Pemerintah, lanjut Sri Mulyani berkomitmen untuk mempertahankan pembebasan PPN pada barang-barang kebutuhan pokok. Untuk tahun ini saja, nilai barang dan jasa yang dibebaskan dari PPN diperkirakan mencapai Rp 231 triliun.

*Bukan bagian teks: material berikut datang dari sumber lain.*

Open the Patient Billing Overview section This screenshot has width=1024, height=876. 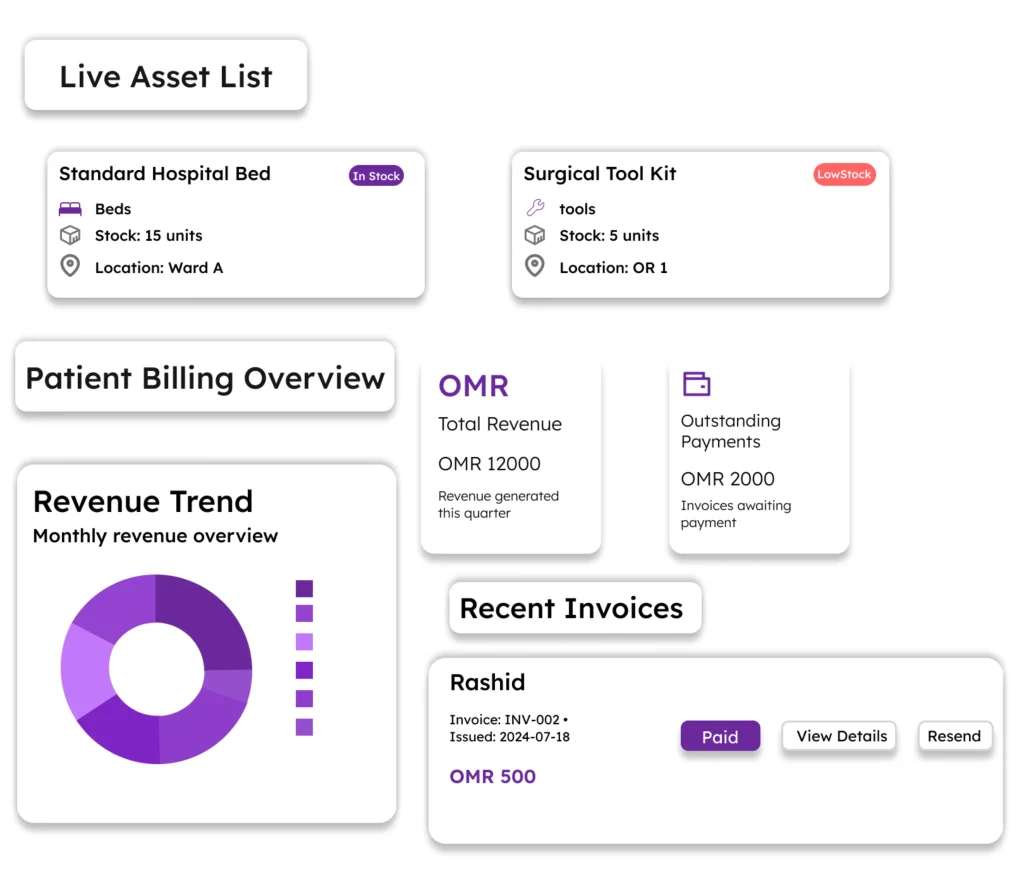(205, 378)
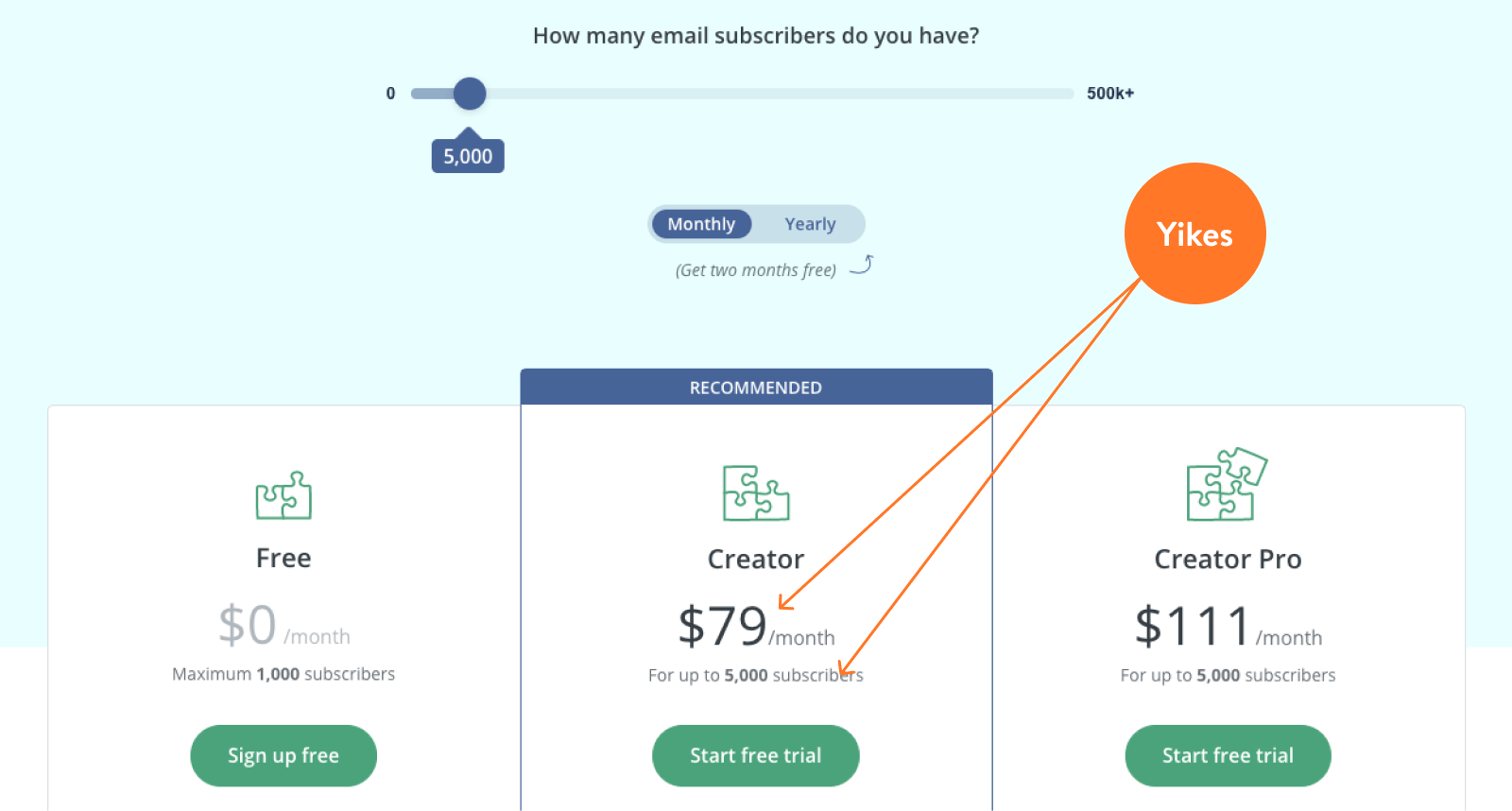Click the Creator Pro plan title

pyautogui.click(x=1228, y=559)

Pemerintah pun memperkirakan pembebasan PPN pada tahun depan akan meningkat menjadi Rp 265,6 triliun, yang akan membantu menjaga harga barang kebutuhan dasar tetap terjangkau oleh masyarakat.
"Pembebasan PPN ini sangat besar dampaknya terhadap ekonomi, dan kami memastikan bahwa masyarakat tetap mendapat akses terhadap barang dan jasa yang dibutuhkan tanpa terbebani dengan pajak yang tinggi," jelas Sri Mulyani.
Adapun, kenaikan tarif PPN menjadi 12 persen akan diberlakukan secara selektif, dengan fokus utama pada barang-barang mewah yang dikonsumsi oleh kelompok masyarakat dengan daya beli lebih tinggi. Kebijakan ini bertujuan untuk memastikan pajak tidak membebani masyarakat secara umum, tetapi lebih diarahkan pada konsumerisme barang-barang yang tidak esensial bagi kehidupan sehari-hari.
"Penerapan PPN 12 persen ini hanya untuk barang-barang mewah yang dikonsumsi oleh mereka yang mampu. Dengan kebijakan ini, kami dapat mengumpulkan lebih banyak pendapatan untuk mendanai berbagai program pemerintah yang mendukung kesejahteraan rakyat," kata Sri Mulyani.